EXCERPTED DATA>
* BEGIN *
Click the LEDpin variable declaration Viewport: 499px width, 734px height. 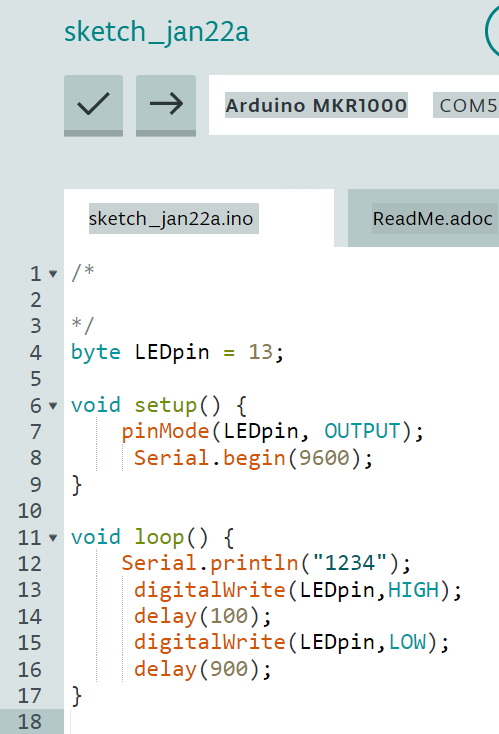172,352
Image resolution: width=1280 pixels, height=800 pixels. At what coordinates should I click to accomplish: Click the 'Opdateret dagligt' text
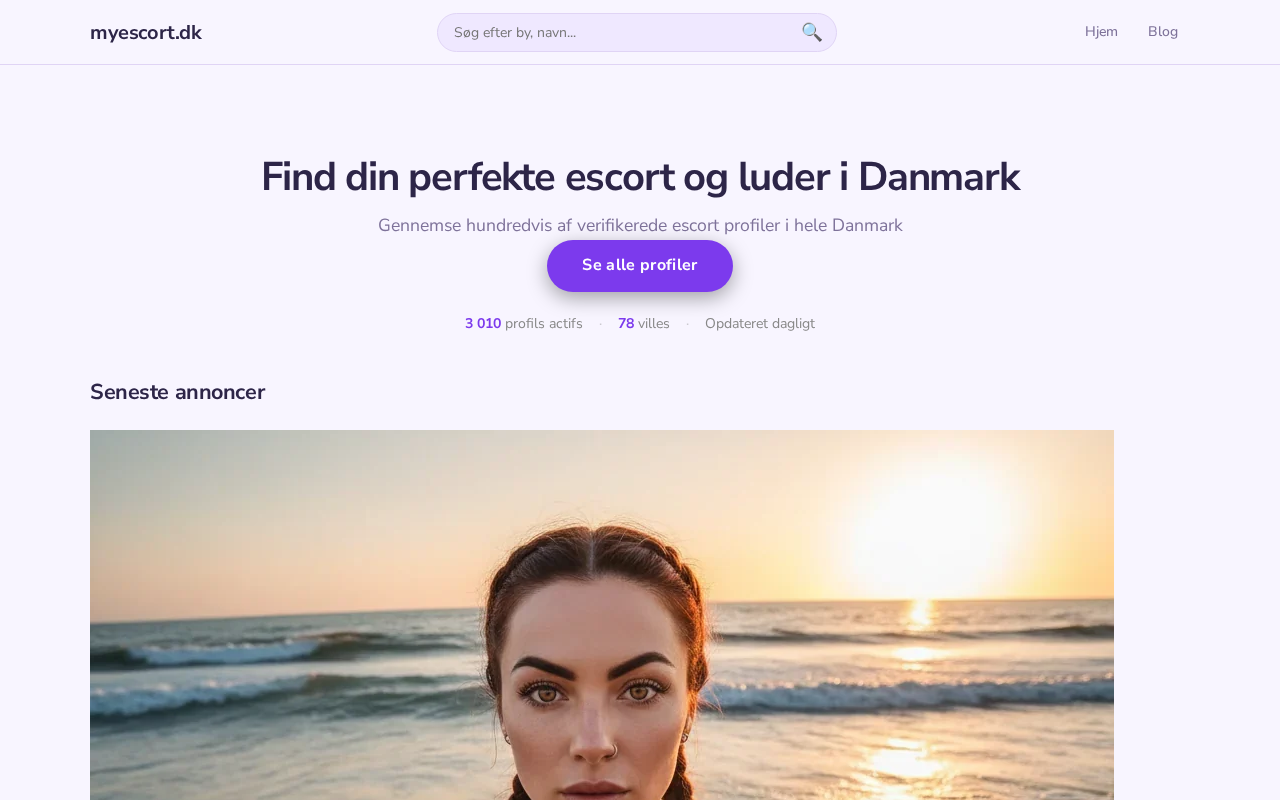point(760,323)
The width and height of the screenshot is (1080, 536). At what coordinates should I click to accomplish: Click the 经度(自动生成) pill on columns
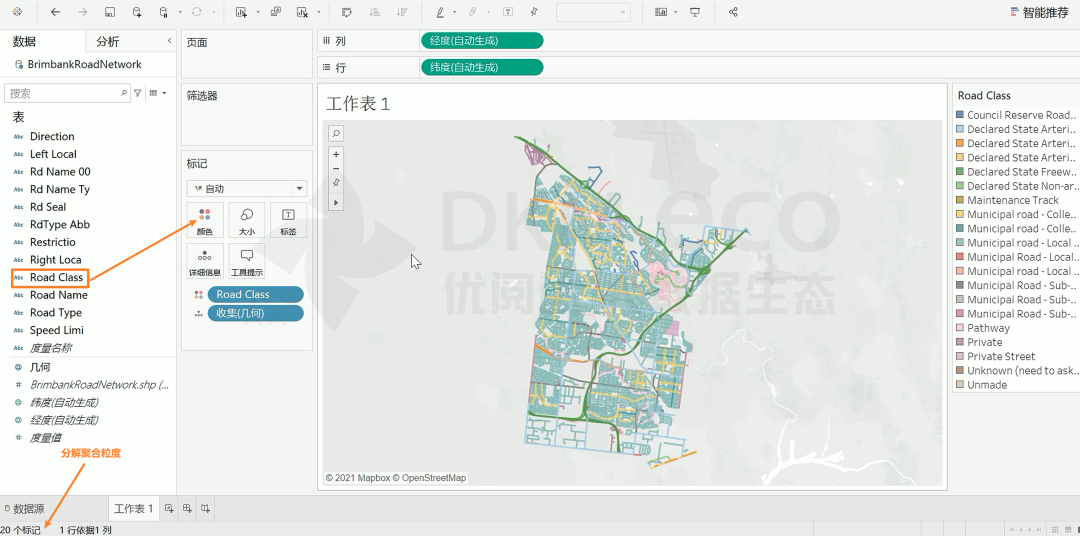tap(482, 41)
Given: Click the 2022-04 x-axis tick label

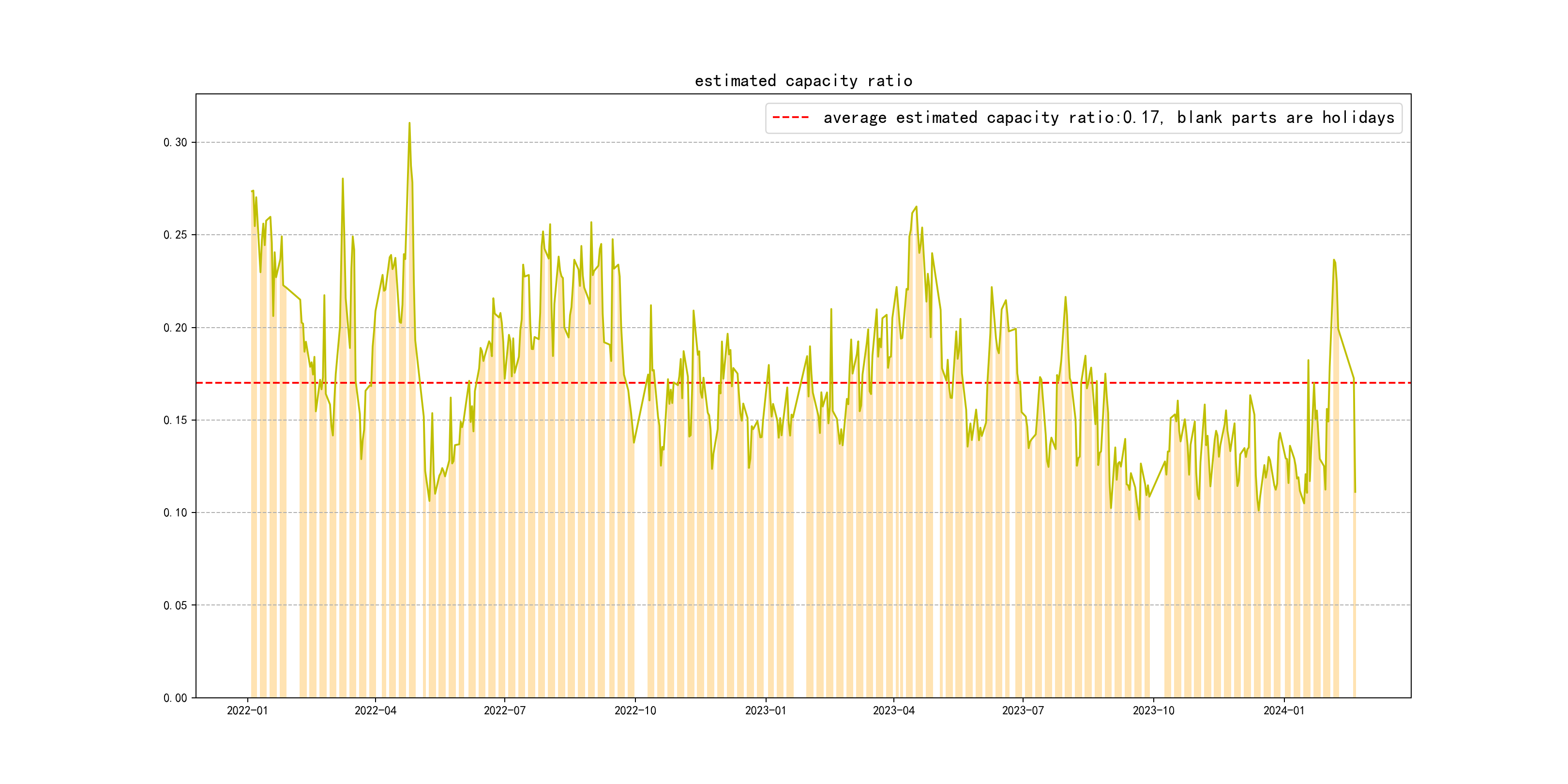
* END *
WHAT YOU SHOULD DO> Rewrite the items from the line with "Image resolution: width=1280" up to and including the last line of the items, requests included, multiplying every coordinate in the answers by 2.1 and rounding to whole numbers with halves rounded up. Give only those lines, and leave the pictures out.

SOLUTION FOR THIS TASK>
Image resolution: width=1280 pixels, height=800 pixels. At what coordinates should I click to accomplish: Click the 'Opdateret dagligt' text
point(1596,678)
The width and height of the screenshot is (1080, 536). At what coordinates should I click to accomplish: Click the 经度(自动生成) pill on columns
tap(1012, 86)
Given: Click the 2022-04 x-axis tick label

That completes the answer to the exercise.